La decisione della Cassazione non riguarda un caso raro: capita abbastanza spesso che l'amministrazione pubblica, dopo aver espropriato un immobile, non si serva dell'area per gli scopi dichiarati. Tuttavia, dice la Cassazione, il proprietario (o i suoi eredi) possono usucapire l'immobile espropriato solo a condizioni ben precise. Per capire quali, vediamo di ricostruire quanto è stato deciso nel corso della causa in questione.

Il giudizio riguardava un immobile, espropriato dal Comune allo scopo di realizzare una strada di accesso ad alcuni impianti sportivi, nel quadro degli interventi previsti per le Olimpiadi del 1960. Nei primi anni dopo l'esproprio, gli ex proprietari avevano perfino chiesto al giudice di determinare l'indennità da incassare, a titolo di risarcimento. Nel frattempo avevano però continuato a comportarsi come se fossero ancora i padroni di casa, percependo un canone dall'affitto dell'immobile. Perciò, passati vent'anni, era maturato il diritto ad usucapirlo.

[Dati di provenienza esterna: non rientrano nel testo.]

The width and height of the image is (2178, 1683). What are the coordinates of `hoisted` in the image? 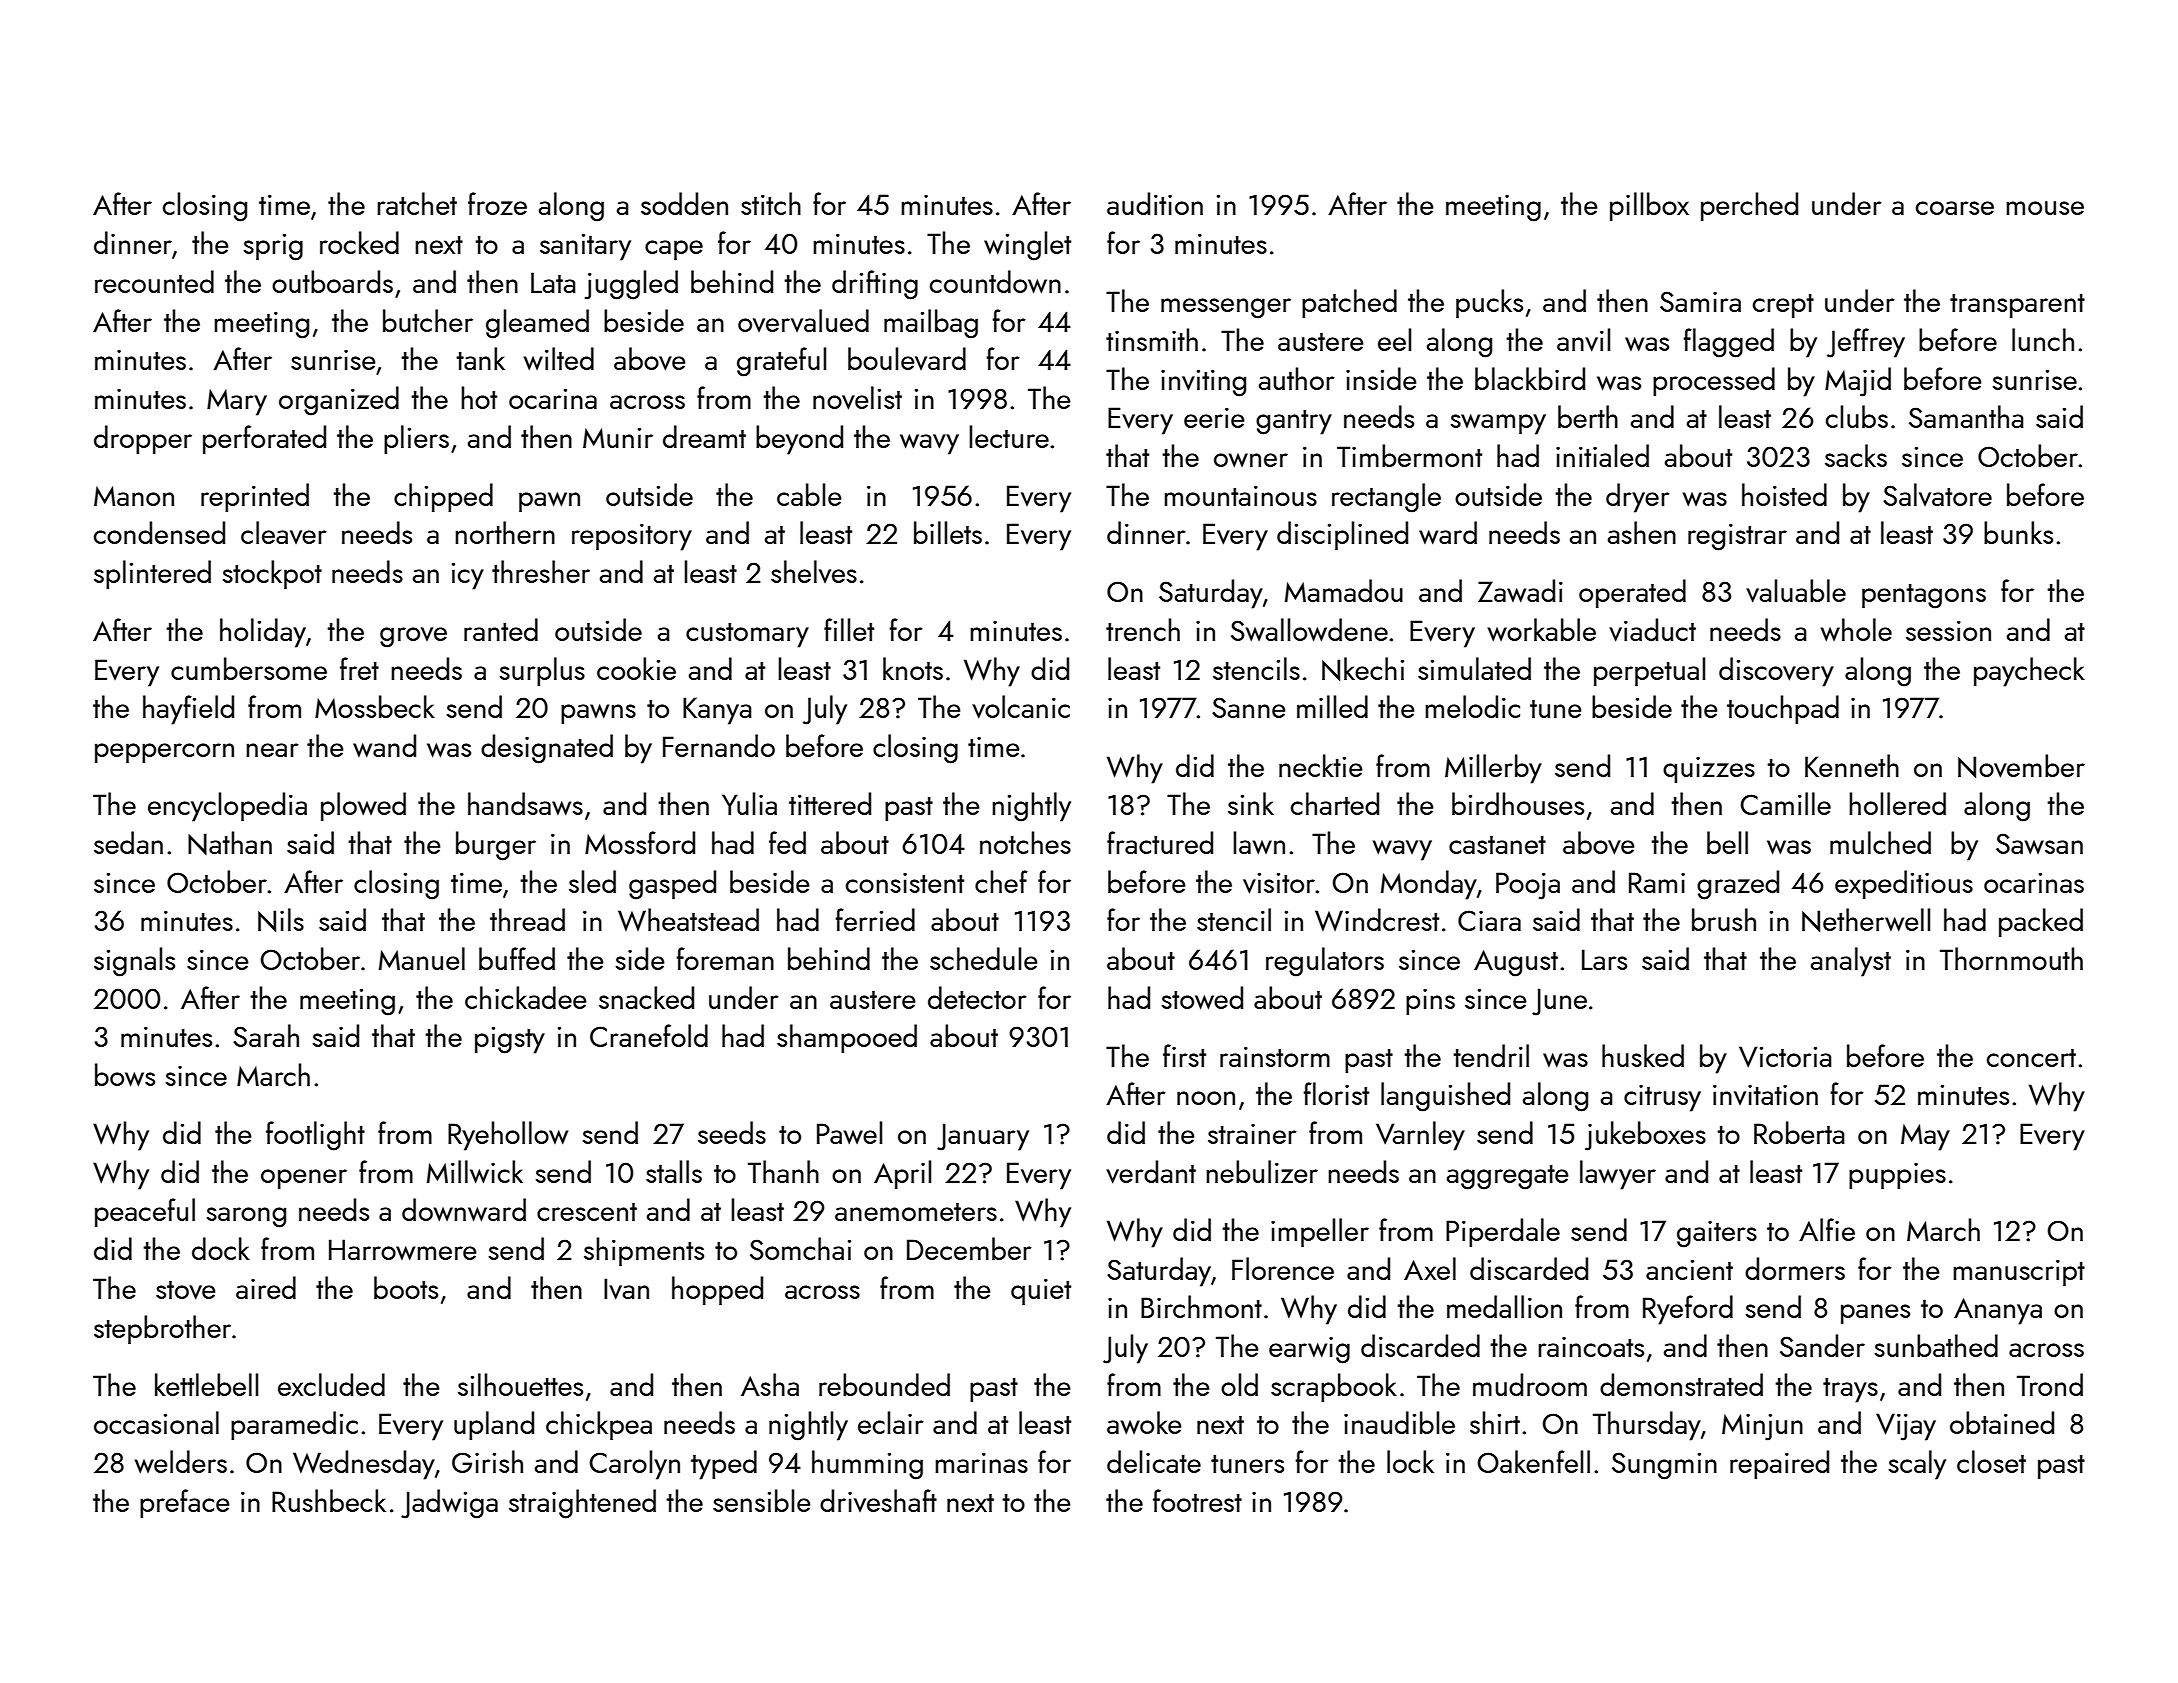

La decisione della Cassazione non era per nulla scontata: in genere, infatti, è considerato "usucapibile" un bene solo se è di proprietà privata, cioè appartiene al cosiddetto "patrimonio disponibile", che è liberamente vendibile. Evidentemente la Cassazione ha stabilito che, nel caso in questione, la proprietà pubblica non c'è mai stata, dal momento che non sono stati esercitati i relativi diritti.

Se, per esempio, il Comune avesse usato l'immobile espropriato, anche per fini diversi da quelli previsto nel decreto di esproprio, sarebbe stato impossibile usucapirlo. Al massimo l'ex proprietario avrebbe potuto richiedere la cosiddetta "retrocessione dell'area", prevista dalla legge 2359 del 1865, pagando però al Comune un'indennità pari al valore dell'immobile stesso. Quindi solo se la pubblica amministrazione è talmente inerte da lasciare che l'ex proprietario "possieda" il bene, è possibile che questi ne ritorni padrone, senza sborsare nulla.